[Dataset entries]
◇ ◇ ◇ ◇

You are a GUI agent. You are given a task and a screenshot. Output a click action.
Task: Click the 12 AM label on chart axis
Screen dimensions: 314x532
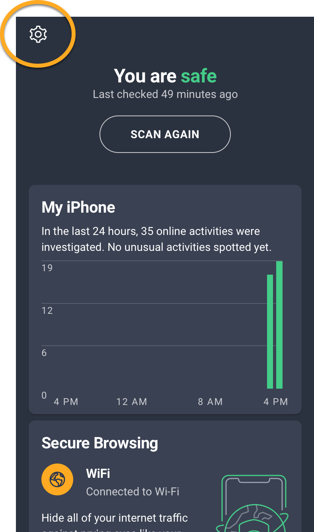tap(132, 402)
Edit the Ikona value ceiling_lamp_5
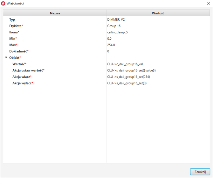This screenshot has width=213, height=178. pos(118,32)
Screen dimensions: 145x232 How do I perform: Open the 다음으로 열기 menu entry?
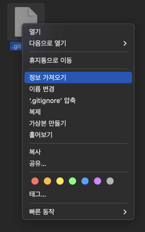(x=78, y=43)
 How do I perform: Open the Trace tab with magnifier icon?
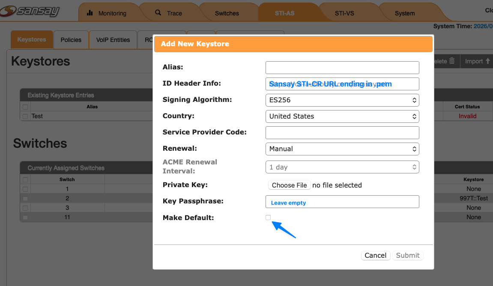click(x=168, y=13)
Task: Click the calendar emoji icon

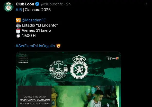Action: click(x=18, y=30)
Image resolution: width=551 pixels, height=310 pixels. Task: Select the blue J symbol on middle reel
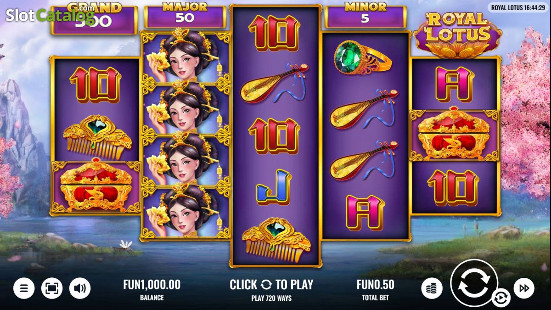274,186
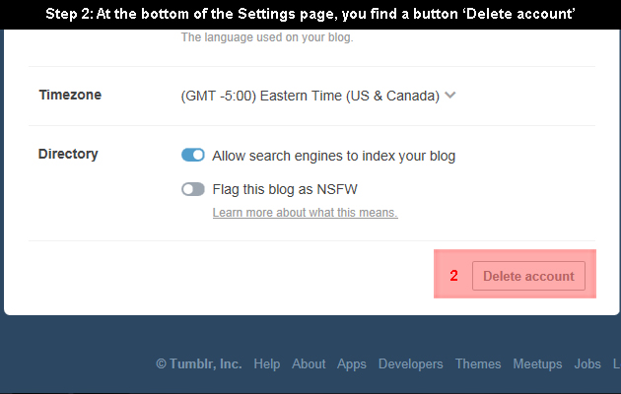
Task: Click the Tumblr, Inc. copyright text
Action: click(199, 363)
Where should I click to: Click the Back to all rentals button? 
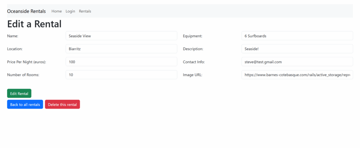pyautogui.click(x=25, y=105)
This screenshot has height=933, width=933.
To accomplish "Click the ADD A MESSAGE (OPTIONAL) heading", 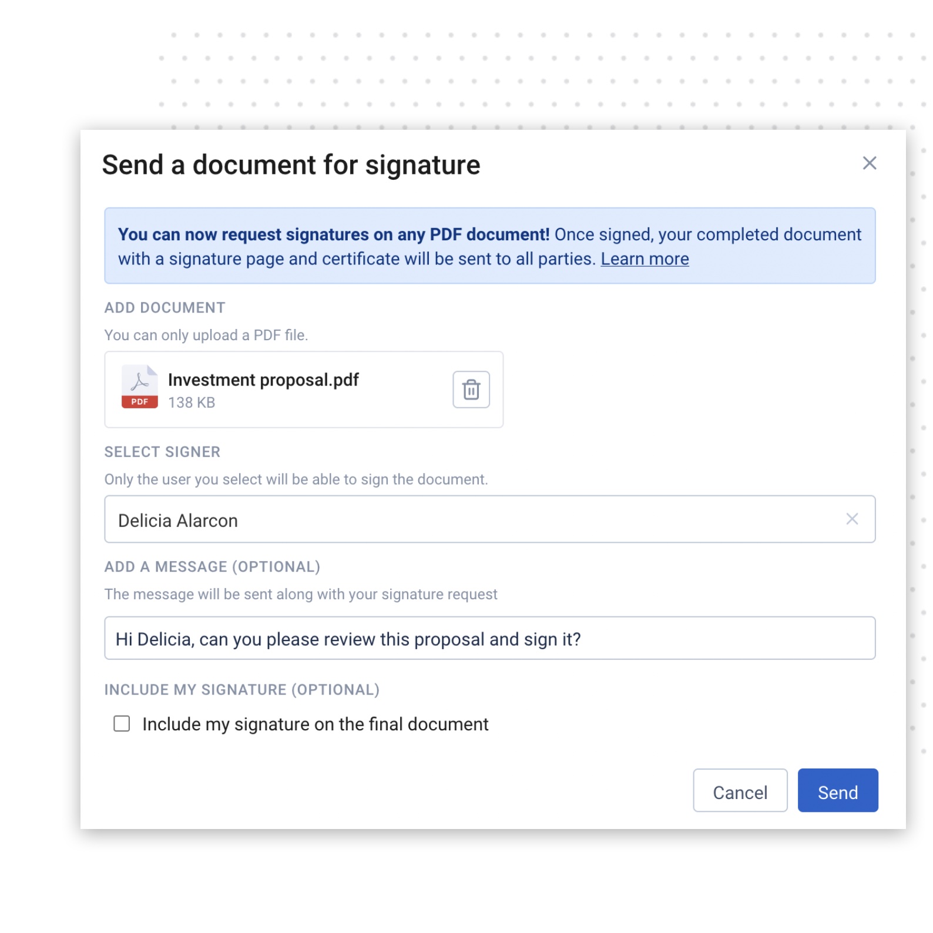I will tap(212, 567).
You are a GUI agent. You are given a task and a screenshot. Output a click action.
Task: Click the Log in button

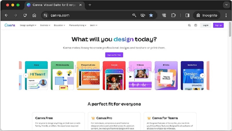click(205, 25)
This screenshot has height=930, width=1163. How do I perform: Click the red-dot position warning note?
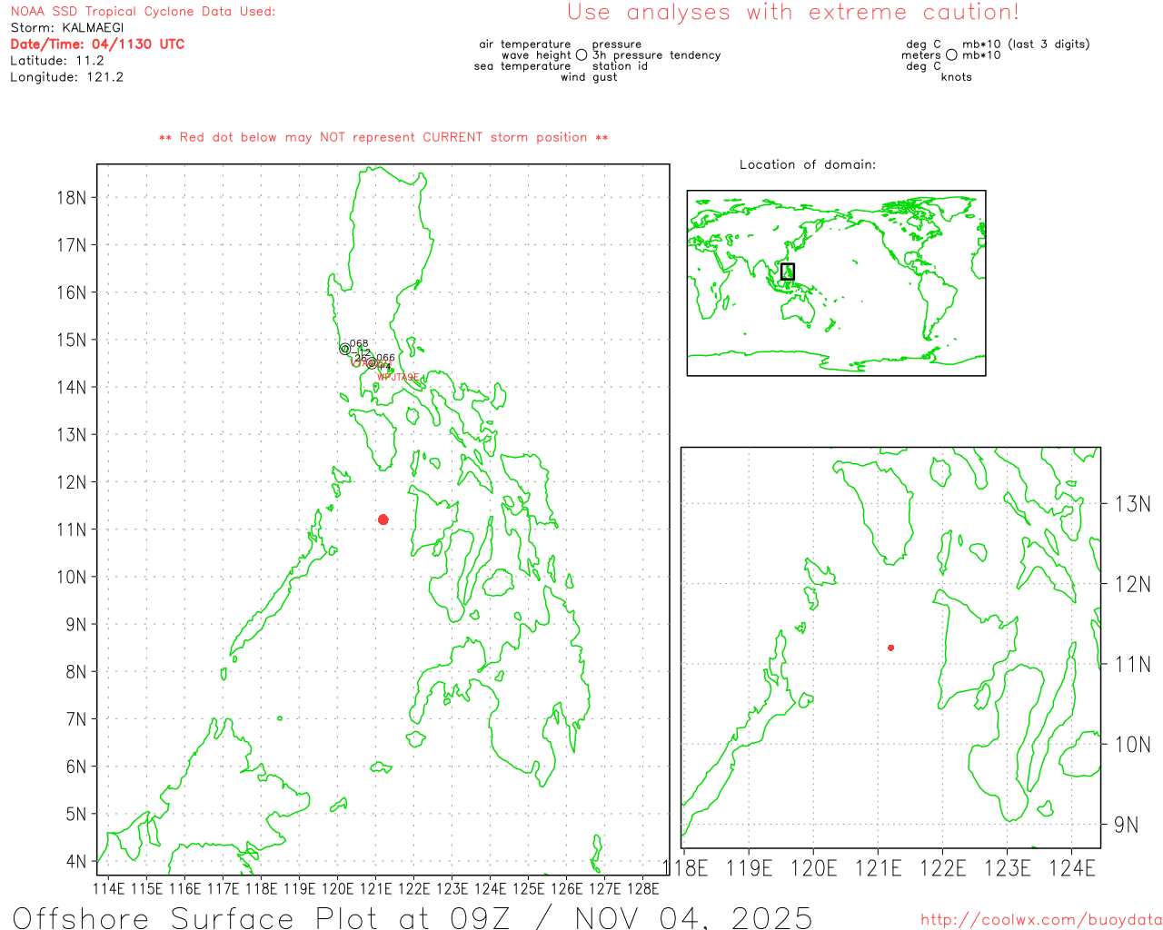pos(383,137)
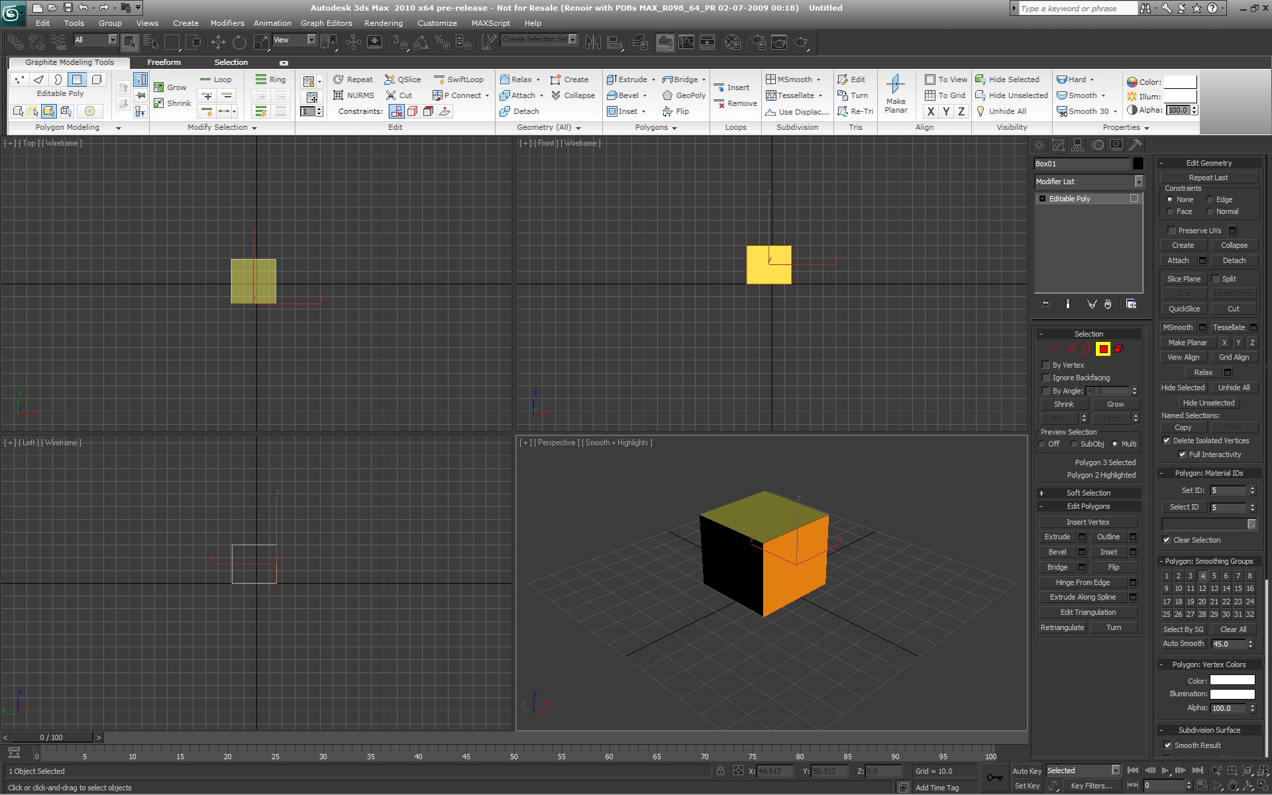The height and width of the screenshot is (795, 1272).
Task: Select the Extrude polygon tool
Action: coord(1058,536)
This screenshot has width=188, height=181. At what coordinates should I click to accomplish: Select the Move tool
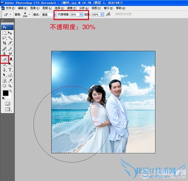pos(10,33)
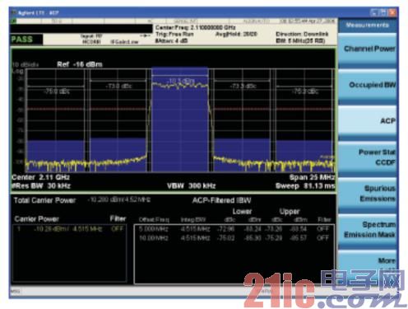Click the green PASS indicator
408x309 pixels.
(22, 40)
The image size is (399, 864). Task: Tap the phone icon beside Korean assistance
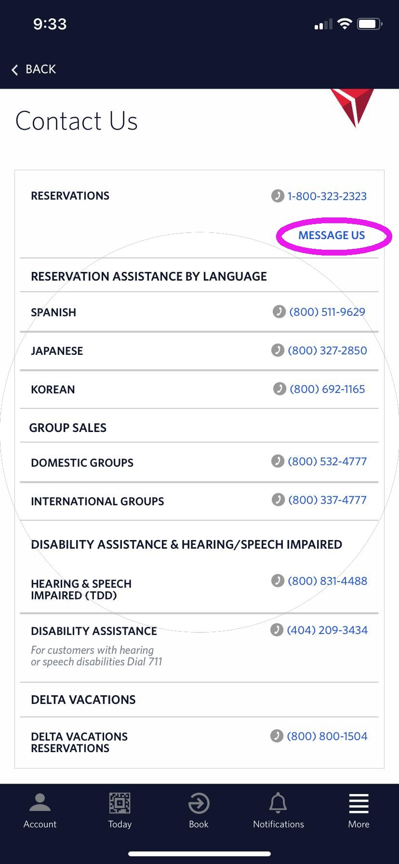pyautogui.click(x=278, y=389)
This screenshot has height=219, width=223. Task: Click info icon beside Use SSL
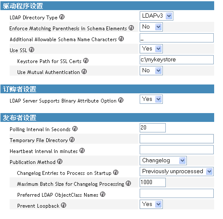pos(32,50)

◇ ◇ ◇ ◇

#### Task statement
Extract, character for character, every line from the one that holds "This screenshot has height=219, width=223." through the end of the entries above. Include both boundary lines and no pictures.

#### Result for this exercise
This screenshot has height=219, width=223. Task: Click info icon beside Use SSL
pos(32,50)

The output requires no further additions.